What the exercise asks -> Continue the migration guide for moving an Elixir app from Apps v1 to machines, starting after its final step.

Quoted text ->
Guide: Elixir App v1 to v2 migration (It was easy)

Continuing the discussion from deployments failing. cc @jpramassini

Existing App

  • Pretty typical SaaS product built on Phoenix (API + backend) and React (SPA frontend)
  • Amazon RDS database proxied through pgbouncer + wireguard using setup from GitHub - fly-apps/rds-connector: Trivial Terraform example for a WireGuard peer to RDS.
    • I don’t know how to use terraform so I just made the resources by hand. Maybe AWS CDK scripting is possible for this?
    • Works very well, latency is good if you’re in same region
  • Single domain pointed by A and AAAA records on Route53
  • Deployed on Apps v1 (nomad) that has been having issues

End State

  • Exactly the same, except powered by machines

Process

Automatic migration is not yet available. Even if it were, I’d only use it if it created a completely separate app and then allowed me to test / cut over on my own. I have no reason to believe it would work otherwise, though.

  1. Followed instructions in Run a Machines App Using flyctl · Fly Docs to create a machine for my app. (Remember I already have the Dockerfile and know it’s setup right).
  2. Allocated IPs as per above post, and executed the run command.
  3. Generated new wireguard config and deployed it into my EC2 instance. This is because I took the opportunity to move my app to a real organization and wg is organization specific. Likely doesn’t affect most people
  4. Grab all secrets using env on the v1 machine. Then used pbpaste | fly secrets import to import it into the new app. This ensured the secrets didn’t get written to my machine nor appear in my console.
  5. Once app was running, I cloned the machine (follow instructions in scale docs) to get multi-instance. Plus, I set the CPU + memory to what I wanted.
  6. Debugged using the fly-specific dev domain. This meant I could test it without touching my main app.
  7. Found bug with POST requests and disabled [[statics]] as a workaround. Edit: Just read this is fixed.
  8. Created DNS entries for new.myapp.io and allocated HTTPS cert. This was to make sure everything was working from DNS perspective.
  9. Switched my fly.toml over to the new app name and deployed to Github where my actions would deploy the code (this verifies deploy pipeline works)
  10. At night, switched over my old app.myapp.io to app-old.myapp.io and moved new.myapp.io to app.myapp.io
  11. Leaving old app alone for a few days to make sure DNS changes propagate. Will decommission once I stop seeing web requests.

Data provided ->
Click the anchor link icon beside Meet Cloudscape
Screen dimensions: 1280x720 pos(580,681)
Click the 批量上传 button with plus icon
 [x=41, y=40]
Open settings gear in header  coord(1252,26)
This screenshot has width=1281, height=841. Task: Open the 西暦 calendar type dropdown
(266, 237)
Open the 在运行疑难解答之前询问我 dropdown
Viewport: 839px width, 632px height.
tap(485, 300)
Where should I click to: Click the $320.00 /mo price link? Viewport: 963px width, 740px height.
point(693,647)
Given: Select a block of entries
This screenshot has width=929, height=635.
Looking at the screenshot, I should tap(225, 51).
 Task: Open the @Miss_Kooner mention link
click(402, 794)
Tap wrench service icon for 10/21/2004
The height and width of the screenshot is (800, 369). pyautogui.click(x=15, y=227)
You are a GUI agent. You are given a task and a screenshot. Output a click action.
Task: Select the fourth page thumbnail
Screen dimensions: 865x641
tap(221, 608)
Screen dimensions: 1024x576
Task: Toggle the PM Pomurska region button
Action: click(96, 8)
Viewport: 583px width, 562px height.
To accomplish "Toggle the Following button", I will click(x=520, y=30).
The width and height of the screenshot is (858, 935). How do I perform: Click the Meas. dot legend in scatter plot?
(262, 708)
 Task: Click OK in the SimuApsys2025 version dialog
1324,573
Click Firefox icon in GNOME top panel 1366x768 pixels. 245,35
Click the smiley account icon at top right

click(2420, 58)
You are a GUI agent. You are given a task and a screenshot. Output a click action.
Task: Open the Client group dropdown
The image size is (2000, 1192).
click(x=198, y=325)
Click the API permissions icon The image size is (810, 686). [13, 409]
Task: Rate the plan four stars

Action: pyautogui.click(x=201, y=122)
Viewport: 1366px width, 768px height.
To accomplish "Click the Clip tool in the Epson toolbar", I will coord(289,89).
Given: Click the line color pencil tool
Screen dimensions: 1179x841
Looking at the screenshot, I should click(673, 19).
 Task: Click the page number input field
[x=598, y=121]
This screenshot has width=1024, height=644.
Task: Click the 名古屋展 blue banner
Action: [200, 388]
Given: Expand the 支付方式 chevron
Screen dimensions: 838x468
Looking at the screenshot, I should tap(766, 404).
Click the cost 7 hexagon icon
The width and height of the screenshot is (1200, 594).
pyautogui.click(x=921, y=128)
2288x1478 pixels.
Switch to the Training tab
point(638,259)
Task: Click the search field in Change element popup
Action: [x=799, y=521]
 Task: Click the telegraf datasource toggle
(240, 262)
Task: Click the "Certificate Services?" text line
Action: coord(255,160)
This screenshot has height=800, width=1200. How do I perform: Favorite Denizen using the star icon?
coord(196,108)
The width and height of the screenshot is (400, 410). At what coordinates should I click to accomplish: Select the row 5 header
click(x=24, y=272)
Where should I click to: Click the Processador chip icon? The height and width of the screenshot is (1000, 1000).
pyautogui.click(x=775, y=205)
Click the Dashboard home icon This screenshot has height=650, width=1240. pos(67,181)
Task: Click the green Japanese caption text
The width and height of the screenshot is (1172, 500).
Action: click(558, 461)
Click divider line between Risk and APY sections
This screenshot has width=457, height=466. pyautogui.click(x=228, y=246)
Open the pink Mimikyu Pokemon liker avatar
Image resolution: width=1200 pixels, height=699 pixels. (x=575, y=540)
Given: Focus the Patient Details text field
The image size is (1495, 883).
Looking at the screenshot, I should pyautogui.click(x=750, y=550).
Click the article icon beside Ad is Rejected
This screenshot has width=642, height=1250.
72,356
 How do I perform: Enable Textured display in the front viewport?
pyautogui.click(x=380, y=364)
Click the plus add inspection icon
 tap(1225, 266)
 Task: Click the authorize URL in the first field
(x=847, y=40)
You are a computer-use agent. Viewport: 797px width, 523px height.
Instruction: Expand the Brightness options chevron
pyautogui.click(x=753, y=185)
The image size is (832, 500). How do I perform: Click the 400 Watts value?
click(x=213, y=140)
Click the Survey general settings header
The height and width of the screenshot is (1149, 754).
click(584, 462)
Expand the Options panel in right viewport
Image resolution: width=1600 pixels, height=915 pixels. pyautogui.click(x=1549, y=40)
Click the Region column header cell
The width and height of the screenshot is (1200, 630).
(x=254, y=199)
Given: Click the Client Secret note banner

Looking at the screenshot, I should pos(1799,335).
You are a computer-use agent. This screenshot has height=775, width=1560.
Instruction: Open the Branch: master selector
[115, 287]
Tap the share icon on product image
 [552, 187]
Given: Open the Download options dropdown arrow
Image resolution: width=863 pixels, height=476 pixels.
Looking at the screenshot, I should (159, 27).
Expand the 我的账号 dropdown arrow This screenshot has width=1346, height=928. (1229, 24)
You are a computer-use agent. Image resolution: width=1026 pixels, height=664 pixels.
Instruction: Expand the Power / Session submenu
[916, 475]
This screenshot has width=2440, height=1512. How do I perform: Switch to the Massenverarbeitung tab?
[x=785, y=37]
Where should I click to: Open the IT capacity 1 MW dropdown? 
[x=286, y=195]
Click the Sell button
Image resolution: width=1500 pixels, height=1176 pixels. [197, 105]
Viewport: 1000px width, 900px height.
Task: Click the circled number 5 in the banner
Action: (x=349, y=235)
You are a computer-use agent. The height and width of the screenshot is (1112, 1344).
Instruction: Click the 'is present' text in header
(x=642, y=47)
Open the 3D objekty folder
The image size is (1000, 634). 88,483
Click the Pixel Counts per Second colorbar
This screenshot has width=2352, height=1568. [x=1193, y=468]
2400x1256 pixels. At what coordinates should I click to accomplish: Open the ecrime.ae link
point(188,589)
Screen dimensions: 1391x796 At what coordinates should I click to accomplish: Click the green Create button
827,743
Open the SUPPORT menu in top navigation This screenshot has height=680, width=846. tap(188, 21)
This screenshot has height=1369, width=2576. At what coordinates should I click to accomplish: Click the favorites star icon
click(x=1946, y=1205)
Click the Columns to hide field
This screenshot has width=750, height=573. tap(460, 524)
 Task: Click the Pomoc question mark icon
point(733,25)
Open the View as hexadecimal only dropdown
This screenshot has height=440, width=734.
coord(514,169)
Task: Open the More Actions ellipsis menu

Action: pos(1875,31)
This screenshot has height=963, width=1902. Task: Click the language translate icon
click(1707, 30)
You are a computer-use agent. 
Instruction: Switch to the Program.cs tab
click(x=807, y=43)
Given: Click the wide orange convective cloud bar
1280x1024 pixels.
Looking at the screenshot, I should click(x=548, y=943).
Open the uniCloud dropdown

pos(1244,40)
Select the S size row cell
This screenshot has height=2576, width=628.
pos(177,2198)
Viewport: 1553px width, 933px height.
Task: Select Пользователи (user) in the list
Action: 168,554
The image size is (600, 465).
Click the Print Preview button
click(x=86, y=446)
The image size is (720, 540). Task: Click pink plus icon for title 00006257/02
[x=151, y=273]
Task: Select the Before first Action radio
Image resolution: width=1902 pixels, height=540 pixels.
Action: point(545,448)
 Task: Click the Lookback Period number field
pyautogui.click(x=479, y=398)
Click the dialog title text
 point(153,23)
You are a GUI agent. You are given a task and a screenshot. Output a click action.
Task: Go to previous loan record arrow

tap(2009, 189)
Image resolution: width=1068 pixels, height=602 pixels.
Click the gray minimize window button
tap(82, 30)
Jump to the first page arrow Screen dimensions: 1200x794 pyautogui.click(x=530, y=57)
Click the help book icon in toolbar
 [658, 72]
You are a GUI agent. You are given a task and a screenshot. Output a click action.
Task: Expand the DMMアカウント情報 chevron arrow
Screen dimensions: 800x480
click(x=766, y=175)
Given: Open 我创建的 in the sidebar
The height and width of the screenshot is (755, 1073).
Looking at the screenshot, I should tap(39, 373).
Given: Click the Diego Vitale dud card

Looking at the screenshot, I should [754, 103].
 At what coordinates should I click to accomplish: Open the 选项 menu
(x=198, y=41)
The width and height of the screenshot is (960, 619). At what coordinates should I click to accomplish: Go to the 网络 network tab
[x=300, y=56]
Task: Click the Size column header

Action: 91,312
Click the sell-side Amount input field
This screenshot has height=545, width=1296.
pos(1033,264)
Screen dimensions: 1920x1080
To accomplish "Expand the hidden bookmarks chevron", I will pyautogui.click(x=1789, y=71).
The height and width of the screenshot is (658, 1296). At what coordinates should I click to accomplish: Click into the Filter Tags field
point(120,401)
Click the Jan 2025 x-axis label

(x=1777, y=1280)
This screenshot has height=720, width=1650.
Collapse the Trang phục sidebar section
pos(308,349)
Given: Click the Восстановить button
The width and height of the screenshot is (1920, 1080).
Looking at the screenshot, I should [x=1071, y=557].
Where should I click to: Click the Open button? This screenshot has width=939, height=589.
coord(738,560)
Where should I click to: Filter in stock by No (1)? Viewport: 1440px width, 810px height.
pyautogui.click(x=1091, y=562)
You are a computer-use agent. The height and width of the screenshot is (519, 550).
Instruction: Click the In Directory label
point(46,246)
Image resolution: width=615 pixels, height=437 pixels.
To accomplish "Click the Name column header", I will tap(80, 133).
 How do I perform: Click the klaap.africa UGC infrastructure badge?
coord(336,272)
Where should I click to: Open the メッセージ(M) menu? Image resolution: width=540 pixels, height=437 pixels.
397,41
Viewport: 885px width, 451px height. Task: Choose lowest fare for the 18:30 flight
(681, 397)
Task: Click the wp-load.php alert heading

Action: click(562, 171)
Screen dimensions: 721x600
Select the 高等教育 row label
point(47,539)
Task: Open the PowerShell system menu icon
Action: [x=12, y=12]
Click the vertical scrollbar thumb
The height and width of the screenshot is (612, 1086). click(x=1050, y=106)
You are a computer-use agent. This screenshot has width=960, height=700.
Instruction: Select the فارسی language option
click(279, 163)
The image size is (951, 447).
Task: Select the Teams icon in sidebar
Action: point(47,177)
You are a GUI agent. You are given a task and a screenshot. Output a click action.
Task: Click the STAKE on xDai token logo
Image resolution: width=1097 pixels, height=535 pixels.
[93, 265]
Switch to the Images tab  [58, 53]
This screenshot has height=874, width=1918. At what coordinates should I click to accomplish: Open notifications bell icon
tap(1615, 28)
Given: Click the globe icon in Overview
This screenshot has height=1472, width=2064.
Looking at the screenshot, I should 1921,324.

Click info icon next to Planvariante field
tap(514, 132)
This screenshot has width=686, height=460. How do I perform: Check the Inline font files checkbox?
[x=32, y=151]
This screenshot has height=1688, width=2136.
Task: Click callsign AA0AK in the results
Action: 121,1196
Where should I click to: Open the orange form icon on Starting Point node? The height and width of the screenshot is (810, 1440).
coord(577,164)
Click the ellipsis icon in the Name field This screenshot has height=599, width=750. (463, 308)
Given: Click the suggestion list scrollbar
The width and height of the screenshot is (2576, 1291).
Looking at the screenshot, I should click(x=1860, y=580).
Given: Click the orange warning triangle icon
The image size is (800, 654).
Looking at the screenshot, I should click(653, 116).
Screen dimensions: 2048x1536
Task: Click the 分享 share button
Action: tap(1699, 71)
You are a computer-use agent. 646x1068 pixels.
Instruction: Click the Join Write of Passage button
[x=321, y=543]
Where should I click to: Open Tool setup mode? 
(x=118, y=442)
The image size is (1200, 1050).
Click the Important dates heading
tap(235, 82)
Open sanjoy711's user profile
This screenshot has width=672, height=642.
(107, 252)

Response to this task ->
Verdict

Very easy to do, besides the bug that threw me for a few hours. I think you should ABSOLUTELY do this if you’re running on v1. Fly has publicly stated that the platform is not the future and that you should move.

11 Likes

Thanks for taking the time to write up your experience, this should be really helpful to us! Will try to add on here with our own once we’ve done it as well.

1 Like

Looks like this was just added to the docs for anybody who ends up on this thread in search of similar info: Migrate an Existing Fly App to Apps V2 · Fly Docs

2 Likes

Just curious since you’re using an elixir app. I got a single vm in 5 regions and the startup time is about 40 seconds. I’m getting about a minute or so of downtime on a deploy. Are you having any issues with the rolling deploys?

All of my VMs are in one region (at least right now). Mainly for DB latency.

Looks like each VM takes ~9 seconds to deploy. So 5 in 40s would align.

I’m not sure why that would result in downtime though. Does it roll in each region at the same time, or one region after another? I don’t know your requirements, but I’d lean towards 2 machines per region rather than 1 (even if that meant 3 regions instead of 5).

The startup time for each elixir app is roughly 30+ seconds, so having them all deploy in 40 seconds seems to be causing issues as it leaves some gaps for the proxy to re-balance. I’ve tried having multiple machines in the same region also, but that didn’t work either.

Are you having any downtime on deploy and how long does it take for elixir to come up?

Thank you, @sb8244! Case studies like this are a great resource and are in no way diminished by the publication of a generic guide in docs! I took your suggestion (and stole @jsierles’ script) and added an easier way to move secrets over, leveraging fly secrets import.

@jpramassini Would love to read how your migration goes, if you feel inclined to share.

2 Likes

My understanding is the rolling deploys won’t start the next until the health check passes. As such, there is no downtime during deployment for me. That said, I don’t know how this works multi-region. I believe it should still roll 1-by-1 because Machines seems to take a “no surprises” approach.

Do you have TCP / Health checks enabled for your app? If no, I could see that causing the issue because the machine will restart within a few seconds and then Fly will think it’s ready to go. With a health check, it should wait until it’s actually ready to go.

BTW: Make sure you have your app set to rolling and not immediate deployment.

Is it possible to scale the machine before I deploy?
I am asking because our app cannot start up fully with the default ram that is available.

Well, I did “fly deploy” to deploy a single machine into one region and then “fly m update --memory 1024 --select” and then “fly m clone --select --region new_region” .

Yeah, but for me deploy fails because the app can’t start due to going OOM before I could scale it.

This is a weird because I would expect the health checks to be continual.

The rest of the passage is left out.